**Excerpt**
┌────────

# Rain Fade DirectTV vs Dish



## richart53 (Apr 12, 2010)

I have been away from satellite TV for many years but had Dish many years ago (prior to local stations being available). Here in the Atlanta, GA area rain fade was a problem at that time. I know there are many more satellites up there now and different elevation angles plus newer equipment. Is rain fade still an issue? Does one provider have an advantage over the other? Or are different satellites affected differently? I am thinking of making the switch from Comcast to one of the satellite providers.


----------



## Ira Lacher (Apr 24, 2002)

Had much snow in Iowa this past winter and I didn't lose a minute of programming with DirecTV.


----------



## AntAltMike (Nov 21, 2004)

Unfortunately, as DBS satellite TV has lost its novelty and become "cable on a stick", there are just too few subscribers interested in reporting their outage histories to allow us to meaningfully evaluate testimonials regarding rain outages.

With DBS Ku band CONUS, "core" signals, DISH Network points its 119 degree beam at New Jersey, whereas DirecTV points its 101 degree beam at the middle of the country, so I think the Northwest region gets short changed by both targeting schemes, but the rain density in the Southeast always made that the region most likely to lose its signals from either source. Just about everywhere, the 101, 110 and 119 Ku band local spot beams were always reported to be the last signals lost during heavy rain everywhere, but I have not seen enough rain fade reports of Ka band spot beam signals to know how those might compare to Ka band CONUS, Ku CONUS or Ku spotbeam outages.

└────────

**Information shown**
┌────────

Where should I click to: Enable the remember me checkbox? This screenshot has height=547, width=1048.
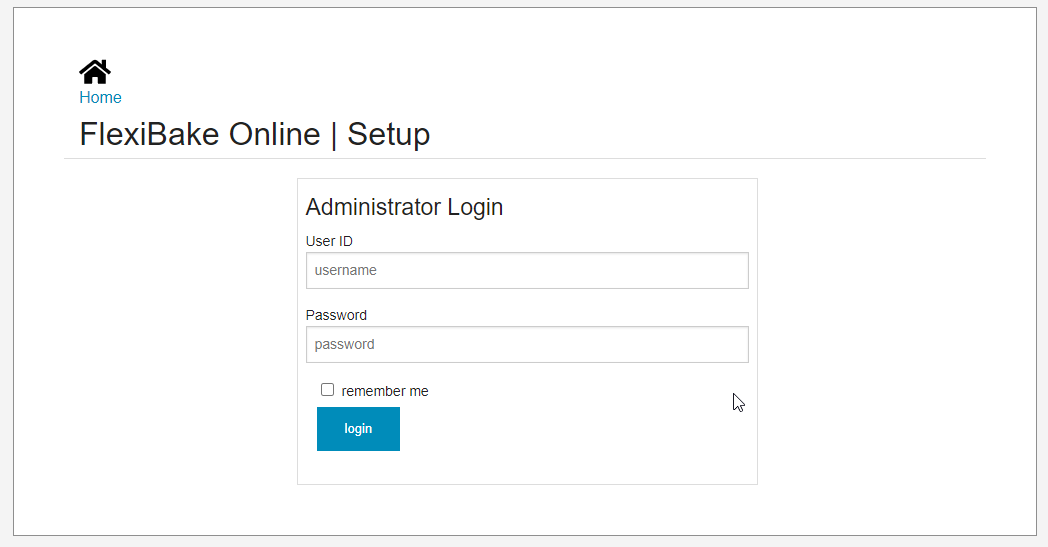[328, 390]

└────────
┌────────

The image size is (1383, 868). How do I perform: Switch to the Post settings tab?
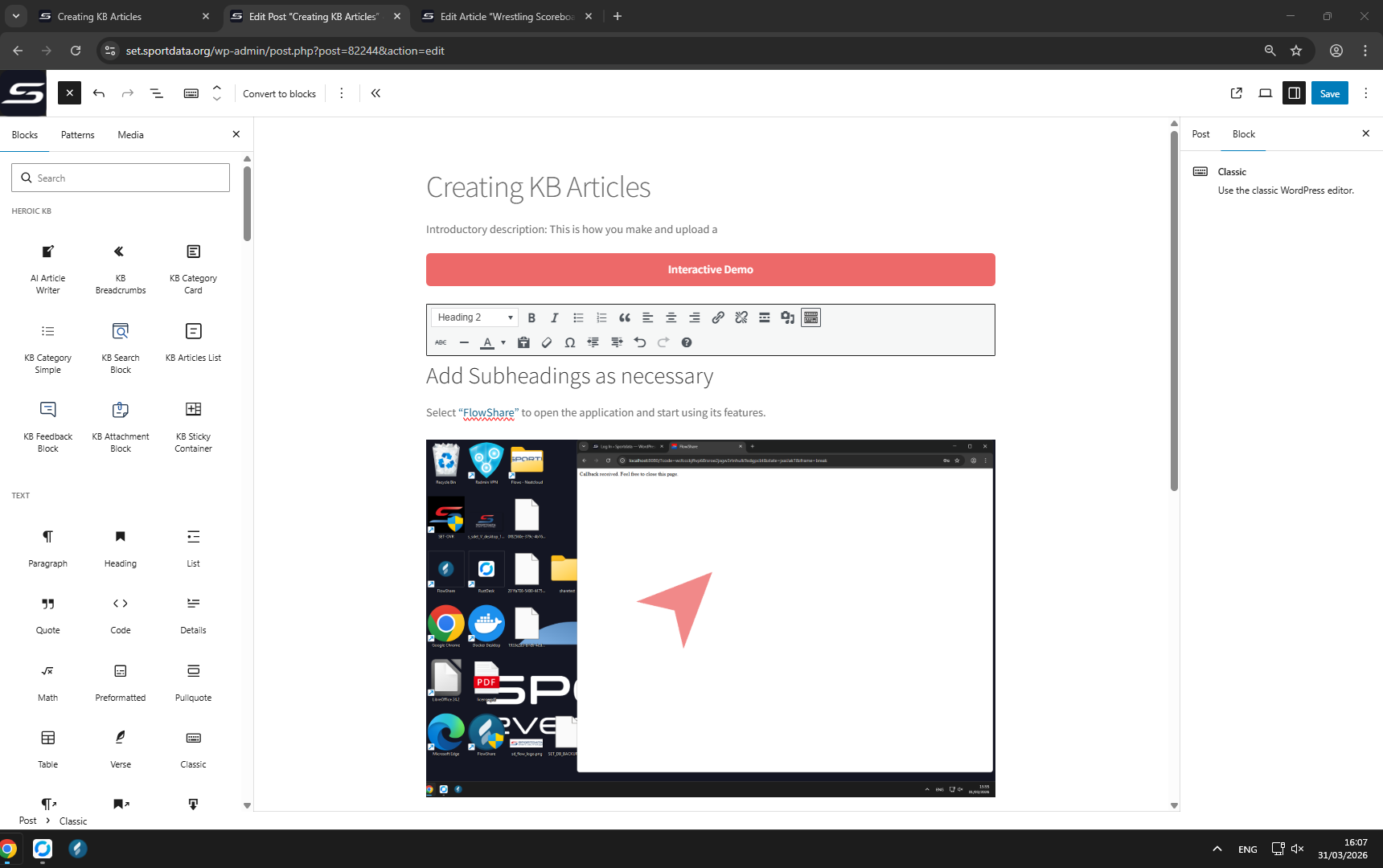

└────────

**Work to complete**
(A) In the rain fade thread, where does DISH Network point its 119 degree beam?
(B) Carry on the rain fade thread from its final post.

**Exercise responses**
(A) At New Jersey.

(B)
----------



## BenJF3 (Sep 12, 2008)

Bottom line is that no matter what provider you have, even with perfect dish alignment, you will experience signal fade with certain weather conditions.


----------



## Blaze (Jun 9, 2010)

richart53 said:


> I have been away from satellite TV for many years but had Dish many years ago (prior to local stations being available). Here in the Atlanta, GA area rain fade was a problem at that time. I know there are many more satellites up there now and different elevation angles plus newer equipment. Is rain fade still an issue? Does one provider have an advantage over the other? Or are different satellites affected differently? I am thinking of making the switch from Comcast to one of the satellite providers.


I have Directv since 1995-1996, The only issues i have on rain rade is when Houses fall out of the Sky..:lol:

Which only Last's around 5-10 minutes i don't have any HD dish only the 18"Round i believe this is the MPEG2.


----------



## James Long (Apr 17, 2003)

"Rain Fade" vs "No Rain Fade"








I would have bet that it was a different branch in the way, but cutting down this one doubled my signal strength to that satellite. Add a little water to those leaves and blow them around and I got "rain fade" ... not really caused by the rain but an existing problem that was more noticeable when it rained.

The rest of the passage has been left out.